Hace unos años conocí a una maravillosa mujer, fue una de mis primeras maestras; ella fue la primera persona que me planteó el dilema en el que quedamos atrapados tantas veces, al tratar de vivir en un mundo lleno de exigencias y de inmediatez, que nos aleja de nuestro viaje interior y nos llena la vida de situaciones que requieren nuestra acción y es en estos momentos cuando debemos reflexionar sobre la diferencia entre lo urgente, lo importante y lo trascendente.
Es un misterio nuestra encarnación en este planeta, como seres humanos que nacemos de la unión de un padre y una madre, a veces con plena consciencia y otras veces como resultado de una relación casual o, peor aún, de la violencia, pero cualquiera que sea la historia particular de nuestra concepción, aquí estamos.
De alguna manera nos define el cuerpo, pero creo que la tarea es entender que nuestra esencia va mucho más allá de la masa corporal con la que nos identificamos; como católicos siempre hemos oído hablar de un purgatorio, un infierno y un anhelado cielo, por el temor al segundo hacemos o dejamos de hacer muchas cosas; es el que nos dicta los límites de nuestras actuaciones, aunque no siempre logremos superar la tentación y caigamos. Somos seres en experimentación y hace un tiempo entendí que de los errores también se aprende, así que más que darnos látigo hay que aprender a capitalizarlos y entender el profundo valor de nuestras equivocaciones.

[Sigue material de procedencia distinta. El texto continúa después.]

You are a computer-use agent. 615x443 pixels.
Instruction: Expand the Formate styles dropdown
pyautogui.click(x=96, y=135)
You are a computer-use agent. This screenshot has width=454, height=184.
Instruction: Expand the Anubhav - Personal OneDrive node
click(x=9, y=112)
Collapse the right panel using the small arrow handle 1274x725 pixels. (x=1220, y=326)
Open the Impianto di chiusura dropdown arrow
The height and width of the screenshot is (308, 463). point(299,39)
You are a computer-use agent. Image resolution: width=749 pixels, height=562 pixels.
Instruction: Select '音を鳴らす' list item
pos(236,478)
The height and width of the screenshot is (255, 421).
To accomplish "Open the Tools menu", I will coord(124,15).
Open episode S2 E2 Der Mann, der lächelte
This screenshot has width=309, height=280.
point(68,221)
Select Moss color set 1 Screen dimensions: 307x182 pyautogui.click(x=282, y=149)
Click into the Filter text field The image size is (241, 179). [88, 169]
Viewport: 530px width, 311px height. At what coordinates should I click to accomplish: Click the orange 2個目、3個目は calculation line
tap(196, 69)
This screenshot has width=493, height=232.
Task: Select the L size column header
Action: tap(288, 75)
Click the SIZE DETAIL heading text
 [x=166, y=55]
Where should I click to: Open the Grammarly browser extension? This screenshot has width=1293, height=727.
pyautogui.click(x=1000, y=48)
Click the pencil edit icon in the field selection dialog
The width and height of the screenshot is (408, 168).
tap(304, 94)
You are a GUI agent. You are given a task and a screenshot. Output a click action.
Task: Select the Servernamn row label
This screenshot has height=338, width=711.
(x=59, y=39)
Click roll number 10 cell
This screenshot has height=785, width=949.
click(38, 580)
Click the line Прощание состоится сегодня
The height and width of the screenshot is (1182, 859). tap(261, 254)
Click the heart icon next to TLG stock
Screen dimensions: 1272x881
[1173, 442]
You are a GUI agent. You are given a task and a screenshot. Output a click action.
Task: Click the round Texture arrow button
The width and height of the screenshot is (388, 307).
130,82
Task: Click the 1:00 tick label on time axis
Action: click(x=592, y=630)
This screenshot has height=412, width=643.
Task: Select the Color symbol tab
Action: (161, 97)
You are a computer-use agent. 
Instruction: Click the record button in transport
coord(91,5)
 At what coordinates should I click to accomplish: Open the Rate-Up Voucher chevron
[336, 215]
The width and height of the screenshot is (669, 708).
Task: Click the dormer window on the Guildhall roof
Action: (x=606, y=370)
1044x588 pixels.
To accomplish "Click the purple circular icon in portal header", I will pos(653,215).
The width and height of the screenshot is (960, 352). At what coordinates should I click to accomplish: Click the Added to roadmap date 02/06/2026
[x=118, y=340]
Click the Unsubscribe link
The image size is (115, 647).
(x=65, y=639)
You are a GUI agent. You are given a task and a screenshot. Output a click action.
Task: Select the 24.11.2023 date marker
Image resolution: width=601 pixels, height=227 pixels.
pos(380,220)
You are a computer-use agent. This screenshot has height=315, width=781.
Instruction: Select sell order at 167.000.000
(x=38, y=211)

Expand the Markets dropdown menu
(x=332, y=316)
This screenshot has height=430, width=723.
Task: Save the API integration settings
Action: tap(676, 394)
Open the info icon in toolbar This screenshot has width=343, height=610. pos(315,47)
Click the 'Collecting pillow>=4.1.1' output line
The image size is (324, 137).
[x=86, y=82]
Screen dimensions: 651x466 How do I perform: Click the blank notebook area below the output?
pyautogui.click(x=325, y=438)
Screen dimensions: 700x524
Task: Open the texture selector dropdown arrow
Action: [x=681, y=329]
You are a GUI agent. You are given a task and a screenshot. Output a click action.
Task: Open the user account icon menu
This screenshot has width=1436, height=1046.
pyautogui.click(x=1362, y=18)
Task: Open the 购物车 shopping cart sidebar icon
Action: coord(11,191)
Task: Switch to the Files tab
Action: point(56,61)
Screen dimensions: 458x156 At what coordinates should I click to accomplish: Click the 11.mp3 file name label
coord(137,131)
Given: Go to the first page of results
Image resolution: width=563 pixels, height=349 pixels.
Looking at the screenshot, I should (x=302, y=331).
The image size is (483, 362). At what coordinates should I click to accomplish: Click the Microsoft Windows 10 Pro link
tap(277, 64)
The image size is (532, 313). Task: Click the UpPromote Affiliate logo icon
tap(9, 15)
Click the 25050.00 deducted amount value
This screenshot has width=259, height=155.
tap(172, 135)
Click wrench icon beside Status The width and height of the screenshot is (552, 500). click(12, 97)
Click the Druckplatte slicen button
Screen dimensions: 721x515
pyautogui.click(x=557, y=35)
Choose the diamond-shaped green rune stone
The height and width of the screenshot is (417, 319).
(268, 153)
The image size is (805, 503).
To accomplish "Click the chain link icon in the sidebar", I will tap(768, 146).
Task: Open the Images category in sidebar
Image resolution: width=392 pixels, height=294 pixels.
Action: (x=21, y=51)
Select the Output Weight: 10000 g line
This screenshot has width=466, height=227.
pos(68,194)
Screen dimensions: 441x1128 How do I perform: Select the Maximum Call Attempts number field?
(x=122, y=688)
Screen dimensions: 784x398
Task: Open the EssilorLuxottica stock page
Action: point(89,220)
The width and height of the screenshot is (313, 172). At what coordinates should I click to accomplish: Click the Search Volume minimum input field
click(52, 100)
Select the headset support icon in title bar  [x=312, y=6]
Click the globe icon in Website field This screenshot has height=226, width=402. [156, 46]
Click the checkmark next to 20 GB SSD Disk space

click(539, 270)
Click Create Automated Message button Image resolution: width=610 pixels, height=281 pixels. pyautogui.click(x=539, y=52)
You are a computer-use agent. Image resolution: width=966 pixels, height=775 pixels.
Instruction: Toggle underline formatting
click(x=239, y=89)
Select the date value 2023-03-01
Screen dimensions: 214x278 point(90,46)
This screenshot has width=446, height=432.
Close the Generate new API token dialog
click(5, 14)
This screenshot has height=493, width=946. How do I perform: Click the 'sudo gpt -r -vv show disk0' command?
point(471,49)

A veces el despertar llega después de una situación traumática generada por nosotros mismos, otras veces cumplimos una cita a ciegas con nuestro destino, que se manifiesta en forma de accidente, enfermedad, pérdida, muerte de un ser querido o cualquier otra forma en la que se encubra el maestro dolor; el gran despertador, como lo describe el oráculo vikingo.
Pero a pesar de que la vida nos da tantos avisos, se nos sigue olvidando que somos seres espirituales viviendo una experiencia humana y no lo contrario, seguimos atrapados en la urgencia de nuestras vidas; distraídos por el hambre del cuerpo y sus infinitos deseos, por el anhelo de la mente, con su insaciable búsqueda de conocimiento, con la avidez de nuestro ego y su desmesurada ambición por tener cosas, títulos, poder. Atrapados por un mal entendido sentimiento que nos lleva a creer que el amor nos lo da otro ser, cuando la realidad es que nadie nos puede dar lo que no nos damos a nosotros mismos, entonces nos relacionamos desde la carencia, desde ese modelo enfermo que promocionan las canciones y las telenovelas de “no puedo vivir sin ti”: qué mentira más grande. Para que una relación sea sana se tiene que poder vivir con y sin el otro, porque el otro no nos define y si ya caímos en el error, pues a buscar la manera de solucionarlo. Eso es lo importante, porque a la vida vinimos a aprender y de aquí el único capital que nos llevaremos será ese.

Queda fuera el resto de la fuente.